Sceloenopla fraterna

Scientific classification
- Kingdom: Animalia
- Phylum: Arthropoda
- Class: Insecta
- Order: Coleoptera
- Suborder: Polyphaga
- Infraorder: Cucujiformia
- Family: Chrysomelidae
- Genus: Sceloenopla
- Species: S. fraterna
- Binomial name: Sceloenopla fraterna (Baly, 1885)
- Synonyms: Cephalodonta fraterna Baly, 1885;

= Sceloenopla fraterna =

- Genus: Sceloenopla
- Species: fraterna
- Authority: (Baly, 1885)
- Synonyms: Cephalodonta fraterna Baly, 1885

Species of beetle

Sceloenopla fraterna is a species of beetle of the family Chrysomelidae. It is found in Nicaragua.

==Description==
The form, sculpture, and coloration is very similar to Sceloenopla ampliata, but the thorax is narrower, rather more conical, and distinctly bisinuate on the sides.
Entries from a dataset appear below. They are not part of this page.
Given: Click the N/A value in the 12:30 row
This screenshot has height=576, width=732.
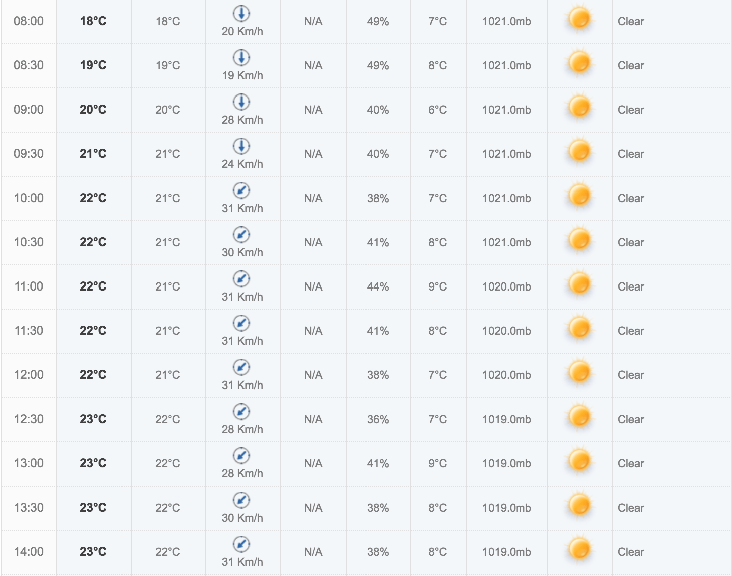Looking at the screenshot, I should coord(313,419).
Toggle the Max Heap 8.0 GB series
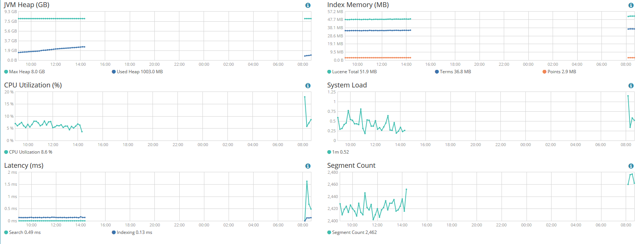Screen dimensions: 641x244 (x=25, y=72)
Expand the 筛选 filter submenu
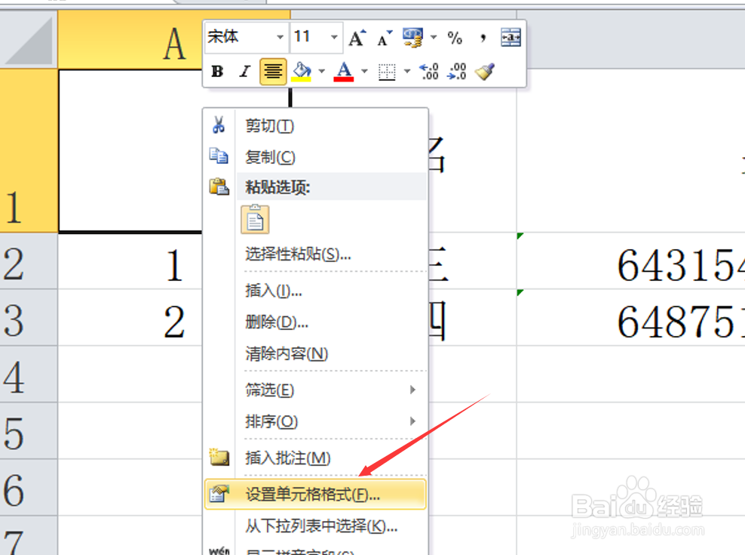The image size is (745, 555). [x=268, y=390]
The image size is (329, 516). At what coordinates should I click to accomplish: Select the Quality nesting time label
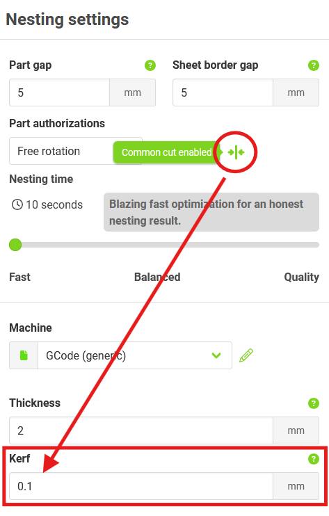coord(301,277)
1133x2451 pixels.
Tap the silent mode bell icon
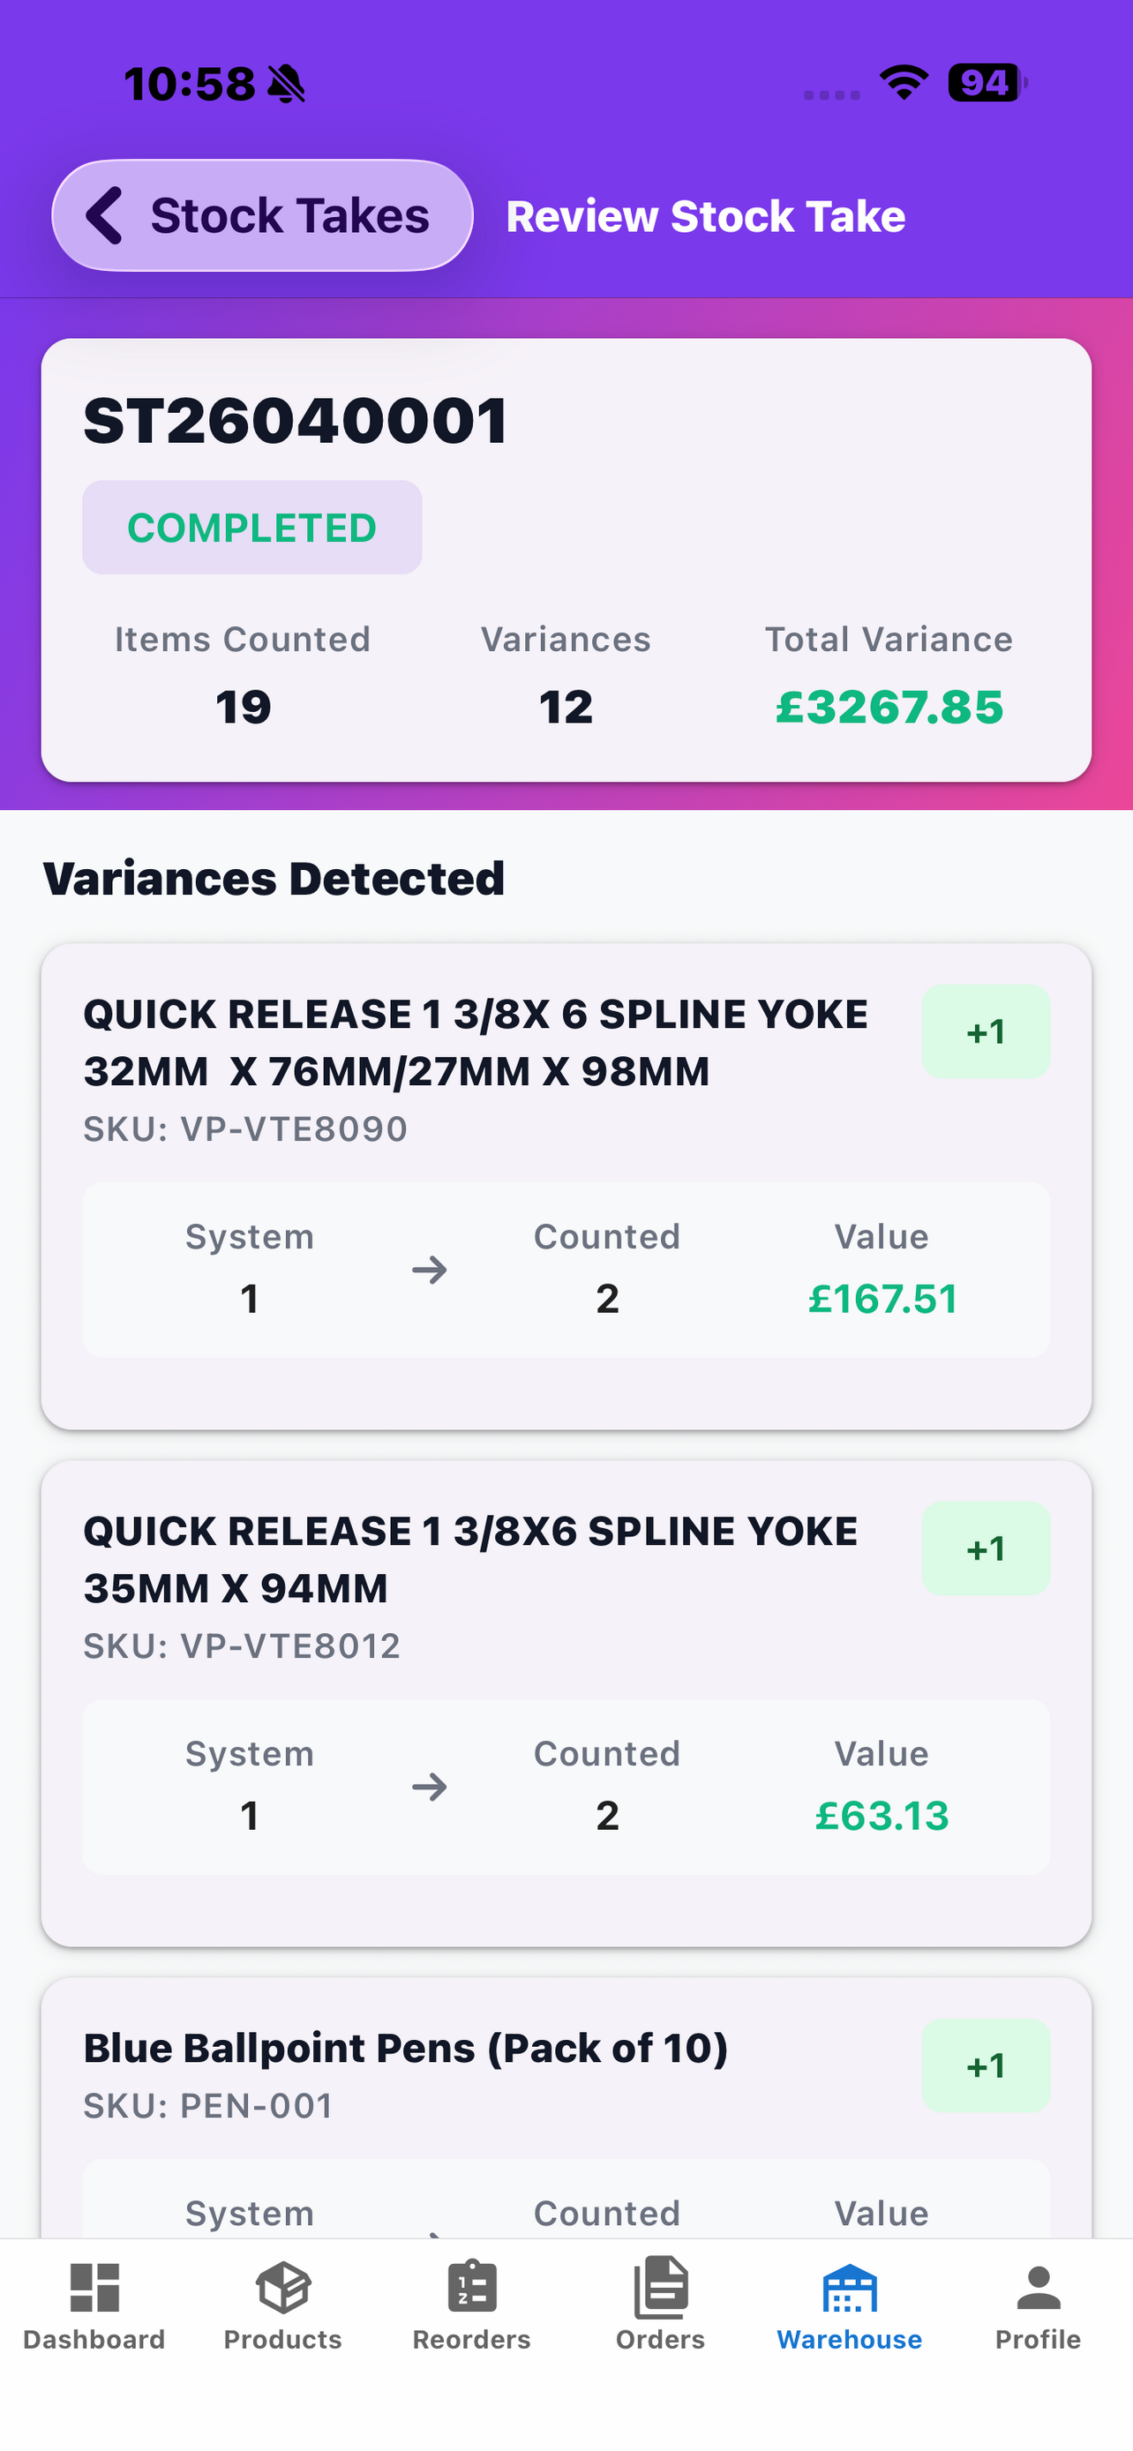(286, 84)
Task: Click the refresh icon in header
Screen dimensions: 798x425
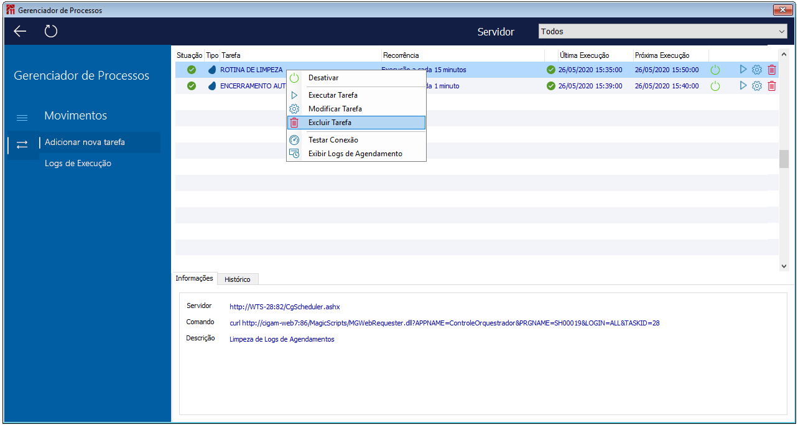Action: pyautogui.click(x=51, y=31)
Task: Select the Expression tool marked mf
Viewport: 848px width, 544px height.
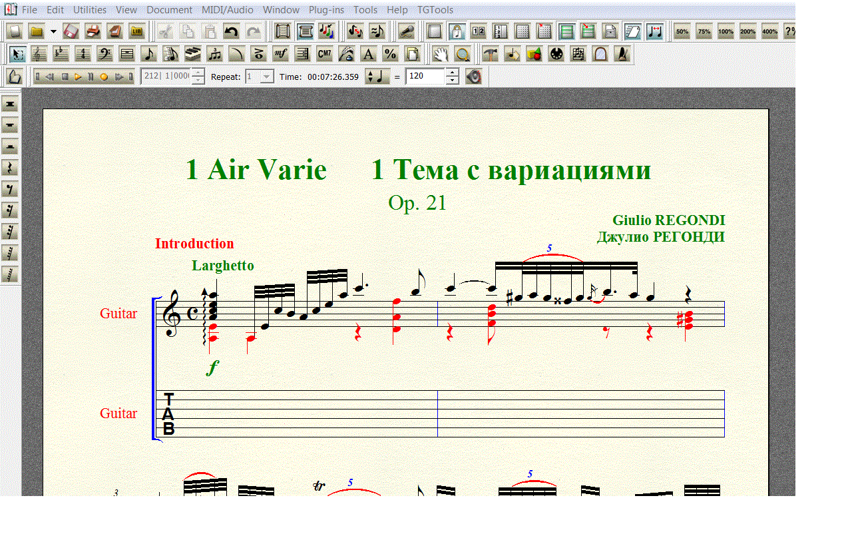Action: click(280, 54)
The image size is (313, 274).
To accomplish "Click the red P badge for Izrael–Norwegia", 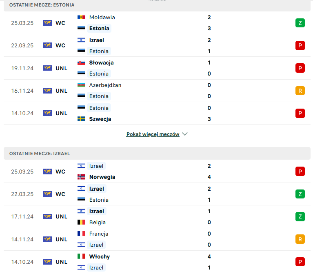I will (300, 172).
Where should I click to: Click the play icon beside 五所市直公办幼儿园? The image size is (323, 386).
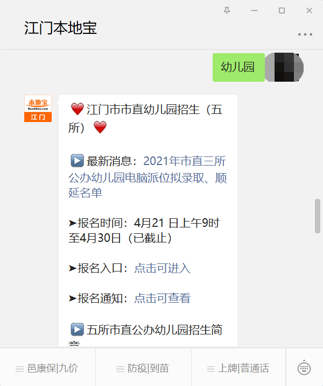77,330
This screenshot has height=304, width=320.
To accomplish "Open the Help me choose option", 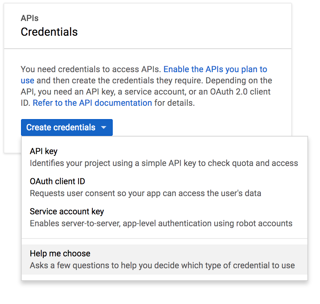I will 60,254.
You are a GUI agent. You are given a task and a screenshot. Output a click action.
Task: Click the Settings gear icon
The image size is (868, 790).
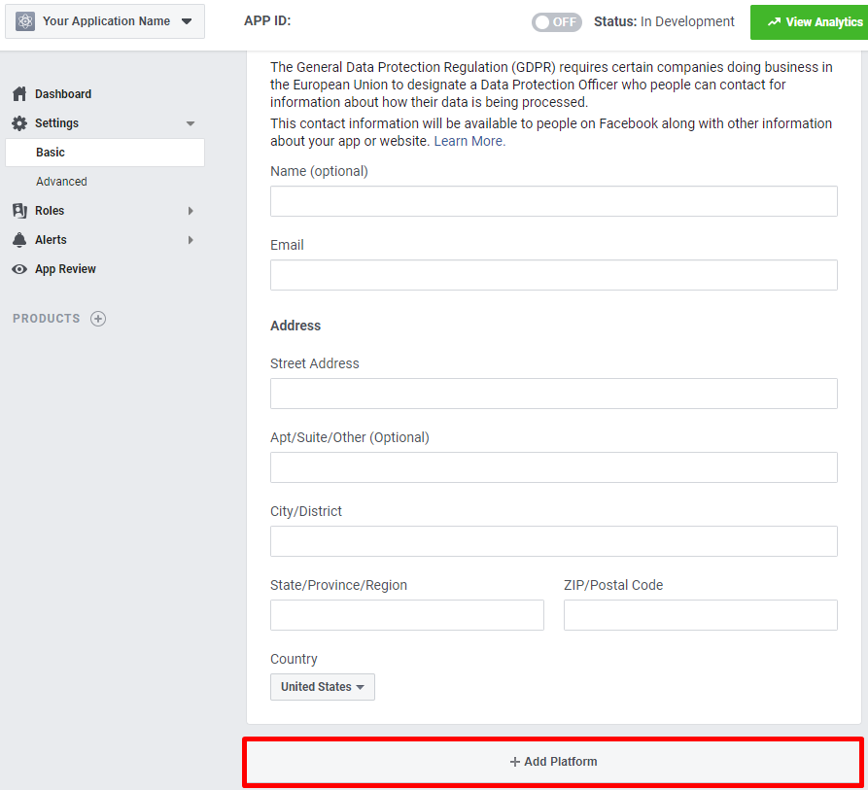click(19, 123)
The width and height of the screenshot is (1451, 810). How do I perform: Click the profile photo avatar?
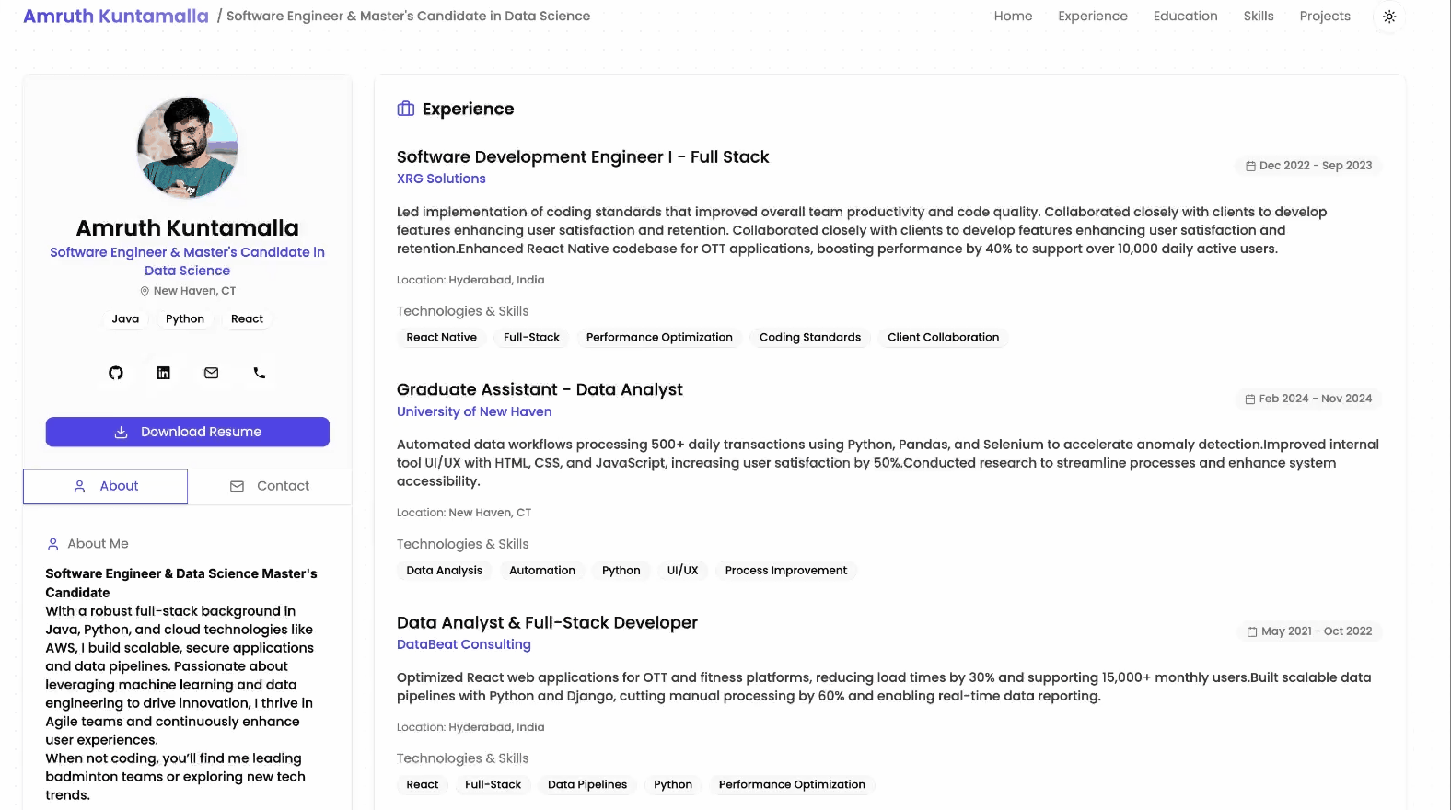[188, 147]
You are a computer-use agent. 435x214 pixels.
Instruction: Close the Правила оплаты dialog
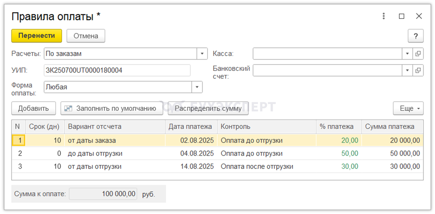(x=419, y=16)
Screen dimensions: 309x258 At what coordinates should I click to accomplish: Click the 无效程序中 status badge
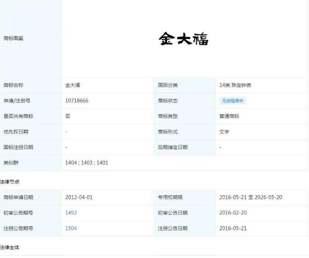(x=232, y=101)
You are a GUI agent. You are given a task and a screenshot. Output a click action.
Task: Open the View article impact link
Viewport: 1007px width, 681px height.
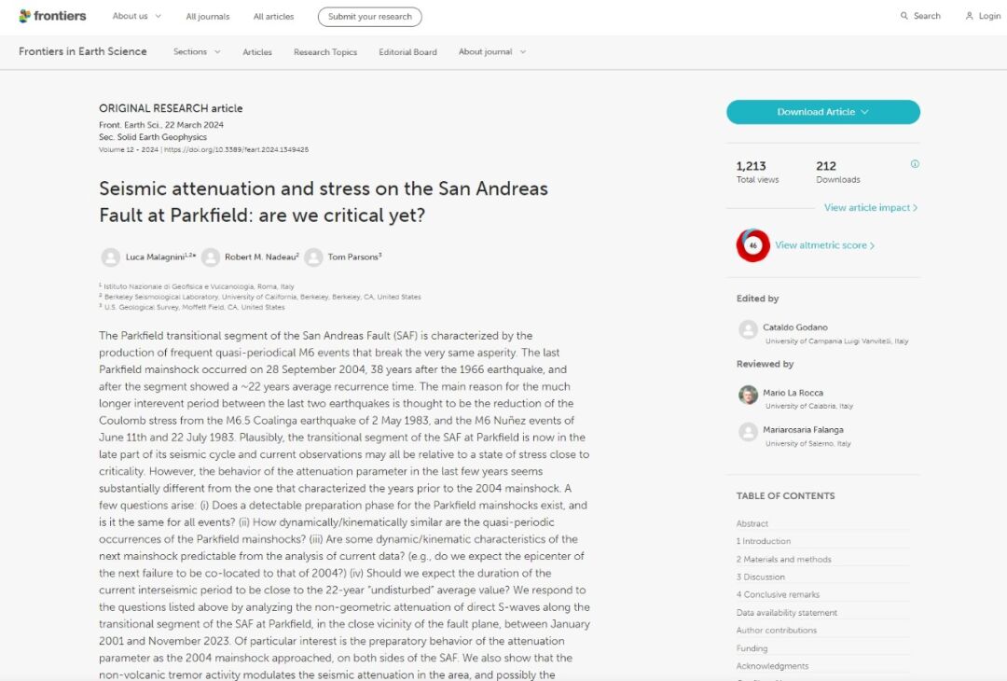coord(870,208)
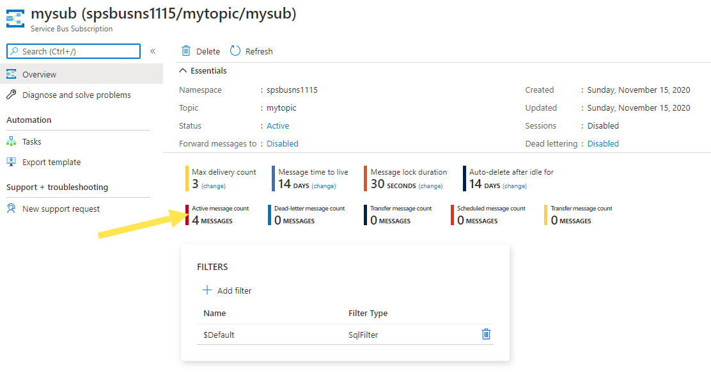Click the New support request person icon

pos(11,209)
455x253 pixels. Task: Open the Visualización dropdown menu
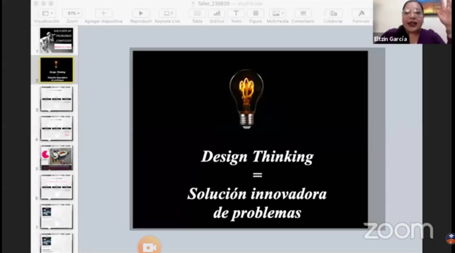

The elytra are more broadly dilated behind the middle, the posterior angle being armed with a small tooth, the apical margin is more broadly emarginate at the suture, and the sutural angle, although acute, is not produced into a distinct tooth.

==Life history==
No host plant has been documented for this species.